- _Consigne a_
Réécrivez en CSV à deux colonnes, « intitule » et « coordonnees », les enregistrements situés entre la ligne contenant « Tuinpoorten (18, 2501) » et celle contenant « 留学视频 (976, 116) », ces deux lignes comprises. Prévoyez une ligne par enregistrement, avec chaque champ entre guillemets et les sauts de ligne remplacés par des espaces.

- _Texte de référence_
========================

B. Le champ d’application limité de l’exception visant l’égalité des chances
La Cour analyse ensuite si le maintien de ces droits pourrait se justifier au regard de l’article 2, paragraphe 4, de la directive. Cette disposition autorise des mesures d’action positive visant à promouvoir l’égalité des chances en remédiant aux inégalités de fait. Le raisonnement de la Cour est ici particulièrement laconique mais clair. Elle définit le but de cette exception comme étant « précis et limité », à savoir « autoriser des mesures qui, tout en étant discriminatoires selon leurs apparences, visent effectivement à éliminer ou a réduire les inégalités de fait pouvant exister dans la réalité de la vie sociale ». Or, la loi nationale ne ciblait pas des inégalités de fait spécifiques mais maintenait de façon générale et indifférenciée l’ensemble des droits particuliers existants. La Cour conclut qu’aucun élément du dossier ne permet d’établir qu’une telle mesure globale correspond à la situation envisagée par cette disposition. Par cette analyse, la Cour refuse qu’une législation puisse, sous couvert d’action positive, pérenniser des avantages catégoriels sans démontrer qu’ils sont nécessaires et proportionnés à la correction d’inégalités de fait précisément identifiées. La généralité de la disposition française était incompatible avec le caractère ciblé des dérogations autorisées.
***
II. La censure du mécanisme d’abrogation différée des clauses discriminatoires
Après avoir écarté les justifications matérielles, la Cour se penche sur la méthode de suppression des clauses illégales. Elle juge insuffisante la voie de la négociation collective (A) et réaffirme avec force l’obligation de résultat qui pèse sur les États membres en matière de transposition des directives (B).
A. L’insuffisance du renvoi à la négociation collective
L’État membre soutenait que la négociation collective était la voie la plus indiquée pour mettre fin aux discriminations, étant plus apte qu’une loi à influencer les comportements. La Cour ne rejette pas par principe le recours aux partenaires sociaux mais en sanctionne les modalités. Elle relève le caractère très modeste des résultats obtenus plusieurs années après l’adoption de la loi, avec un très faible nombre de conventions renégociées. Le cœur de son raisonnement tient à l’absence de toute contrainte. La loi nationale se contentait d’inciter les partenaires sociaux à négocier, sans assortir cette obligation d’un quelconque délai ni d’un mécanisme supplétif en cas d’échec. Pour la Cour, une telle approche ne garantit pas l’effectivité du principe d’égalité. Elle juge qu’un État ne saurait se décharger de ses obligations en « renvoyant l’abolition de certaines inégalités aux partenaires sociaux sans leur fixer de délai pour se conformer à cette obligation ». Le caractère non contraignant du dispositif et son inefficacité constatée en pratique conduisent logiquement la Cour à le déclarer incompatible avec les exigences de la directive.

========================

- _Enregistrements conservés_
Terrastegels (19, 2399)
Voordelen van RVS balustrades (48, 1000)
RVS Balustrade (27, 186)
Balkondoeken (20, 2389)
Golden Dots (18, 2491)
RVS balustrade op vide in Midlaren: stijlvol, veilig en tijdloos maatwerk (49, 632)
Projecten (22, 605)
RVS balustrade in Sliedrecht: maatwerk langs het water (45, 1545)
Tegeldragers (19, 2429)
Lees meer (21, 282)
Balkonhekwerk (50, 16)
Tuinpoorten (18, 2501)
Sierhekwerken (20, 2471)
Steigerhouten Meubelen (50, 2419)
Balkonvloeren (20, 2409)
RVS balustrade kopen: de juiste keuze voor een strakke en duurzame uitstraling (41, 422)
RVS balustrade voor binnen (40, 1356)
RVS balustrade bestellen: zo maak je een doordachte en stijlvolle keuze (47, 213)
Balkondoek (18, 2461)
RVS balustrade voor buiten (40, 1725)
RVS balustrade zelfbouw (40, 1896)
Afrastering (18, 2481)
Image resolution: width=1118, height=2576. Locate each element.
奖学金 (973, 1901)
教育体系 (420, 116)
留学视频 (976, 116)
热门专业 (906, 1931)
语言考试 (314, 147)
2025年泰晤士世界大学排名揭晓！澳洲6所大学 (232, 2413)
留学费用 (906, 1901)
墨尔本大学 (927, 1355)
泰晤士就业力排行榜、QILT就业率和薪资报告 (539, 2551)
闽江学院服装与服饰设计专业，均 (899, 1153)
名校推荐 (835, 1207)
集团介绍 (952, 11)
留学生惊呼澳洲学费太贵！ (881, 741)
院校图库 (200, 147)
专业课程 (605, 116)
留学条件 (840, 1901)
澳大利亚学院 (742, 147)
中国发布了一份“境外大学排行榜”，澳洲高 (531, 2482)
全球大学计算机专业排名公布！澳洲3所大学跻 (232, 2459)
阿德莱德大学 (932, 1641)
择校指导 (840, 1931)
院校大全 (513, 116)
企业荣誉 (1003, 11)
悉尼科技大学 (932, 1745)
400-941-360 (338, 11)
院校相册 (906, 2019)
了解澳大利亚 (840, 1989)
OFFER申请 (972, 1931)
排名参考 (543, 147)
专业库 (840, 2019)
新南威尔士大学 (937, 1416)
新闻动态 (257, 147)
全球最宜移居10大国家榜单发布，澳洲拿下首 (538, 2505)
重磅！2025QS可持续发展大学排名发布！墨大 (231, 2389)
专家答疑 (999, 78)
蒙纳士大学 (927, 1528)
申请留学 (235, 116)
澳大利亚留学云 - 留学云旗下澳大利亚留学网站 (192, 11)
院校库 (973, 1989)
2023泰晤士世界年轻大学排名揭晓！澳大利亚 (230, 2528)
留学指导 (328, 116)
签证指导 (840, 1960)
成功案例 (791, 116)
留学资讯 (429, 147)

========================

- _Consigne b_
Relevez tous les titres de parties, introduits par une lettre ou un chiffre romain, que comporte le texte de référence.

- _Réponse attendue a_
intitule,coordonnees
"Tuinpoorten","(18, 2501)"
"Sierhekwerken","(20, 2471)"
"Steigerhouten Meubelen","(50, 2419)"
"Balkonvloeren","(20, 2409)"
"RVS balustrade kopen: de juiste keuze voor een strakke en duurzame uitstraling","(41, 422)"
"RVS balustrade voor binnen","(40, 1356)"
"RVS balustrade bestellen: zo maak je een doordachte en stijlvolle keuze","(47, 213)"
"Balkondoek","(18, 2461)"
"RVS balustrade voor buiten","(40, 1725)"
"RVS balustrade zelfbouw","(40, 1896)"
"Afrastering","(18, 2481)"
"Image resolution: width=1118, height=2576. Locate each element. 奖学金","(973, 1901)"
"教育体系","(420, 116)"
"留学视频","(976, 116)"

- _Réponse attendue b_
- B. Le champ d’application limité de l’exception visant l’égalité des chances
- II. La censure du mécanisme d’abrogation différée des clauses discriminatoires
- A. L’insuffisance du renvoi à la négociation collective